> **Directions for this task**: Start to finish, reproduce the records below with nothing missing.

> **Data shown**:
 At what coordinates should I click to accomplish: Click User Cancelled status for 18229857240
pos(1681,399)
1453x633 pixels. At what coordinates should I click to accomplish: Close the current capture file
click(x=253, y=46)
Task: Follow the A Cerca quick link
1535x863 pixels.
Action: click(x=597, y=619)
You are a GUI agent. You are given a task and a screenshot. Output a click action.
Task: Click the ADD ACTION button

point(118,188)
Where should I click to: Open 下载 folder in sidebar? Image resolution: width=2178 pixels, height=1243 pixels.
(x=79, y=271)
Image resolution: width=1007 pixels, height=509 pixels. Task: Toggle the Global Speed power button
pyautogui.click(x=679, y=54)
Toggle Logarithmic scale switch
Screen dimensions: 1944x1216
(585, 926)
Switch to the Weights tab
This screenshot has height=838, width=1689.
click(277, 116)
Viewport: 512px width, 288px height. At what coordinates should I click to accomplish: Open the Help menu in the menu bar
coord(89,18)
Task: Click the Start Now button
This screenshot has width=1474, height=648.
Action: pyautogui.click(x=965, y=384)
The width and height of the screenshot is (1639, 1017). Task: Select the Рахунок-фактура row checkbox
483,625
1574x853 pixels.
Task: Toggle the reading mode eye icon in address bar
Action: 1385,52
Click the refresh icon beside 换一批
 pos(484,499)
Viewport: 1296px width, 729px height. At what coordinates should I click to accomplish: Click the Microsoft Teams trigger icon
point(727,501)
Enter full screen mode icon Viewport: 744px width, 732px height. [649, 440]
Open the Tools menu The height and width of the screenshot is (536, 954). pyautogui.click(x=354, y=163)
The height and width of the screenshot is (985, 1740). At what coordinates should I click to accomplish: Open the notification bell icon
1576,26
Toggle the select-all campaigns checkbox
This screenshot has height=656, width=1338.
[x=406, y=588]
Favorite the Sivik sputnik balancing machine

> **Worked solution**:
 At what coordinates should I click to accomplish: Click User Cancelled status for 18229857240
pos(1681,399)
1453x633 pixels. At what coordinates should I click to accomplish: Close the current capture file
click(x=253, y=46)
Task: Follow the A Cerca quick link
1535x863 pixels.
Action: click(x=597, y=619)
You are a GUI agent. You are given a task and a screenshot. Output a click action.
Task: Click the ADD ACTION button

point(118,188)
Where should I click to: Open 下载 folder in sidebar? Image resolution: width=2178 pixels, height=1243 pixels.
(x=79, y=271)
Image resolution: width=1007 pixels, height=509 pixels. Task: Toggle the Global Speed power button
pyautogui.click(x=679, y=54)
Toggle Logarithmic scale switch
Screen dimensions: 1944x1216
(585, 926)
Switch to the Weights tab
This screenshot has height=838, width=1689.
click(277, 116)
Viewport: 512px width, 288px height. At what coordinates should I click to accomplish: Open the Help menu in the menu bar
coord(89,18)
Task: Click the Start Now button
This screenshot has width=1474, height=648.
Action: pyautogui.click(x=965, y=384)
The width and height of the screenshot is (1639, 1017). Task: Select the Рахунок-фактура row checkbox
483,625
1574x853 pixels.
Task: Toggle the reading mode eye icon in address bar
Action: 1385,52
Click the refresh icon beside 换一批
 pos(484,499)
Viewport: 1296px width, 729px height. At what coordinates should I click to accomplish: Click the Microsoft Teams trigger icon
point(727,501)
Enter full screen mode icon Viewport: 744px width, 732px height. [649, 440]
Open the Tools menu The height and width of the screenshot is (536, 954). pyautogui.click(x=354, y=163)
The height and width of the screenshot is (985, 1740). At what coordinates should I click to accomplish: Open the notification bell icon
1576,26
Toggle the select-all campaigns checkbox
This screenshot has height=656, width=1338.
[x=406, y=588]
Favorite the Sivik sputnik balancing machine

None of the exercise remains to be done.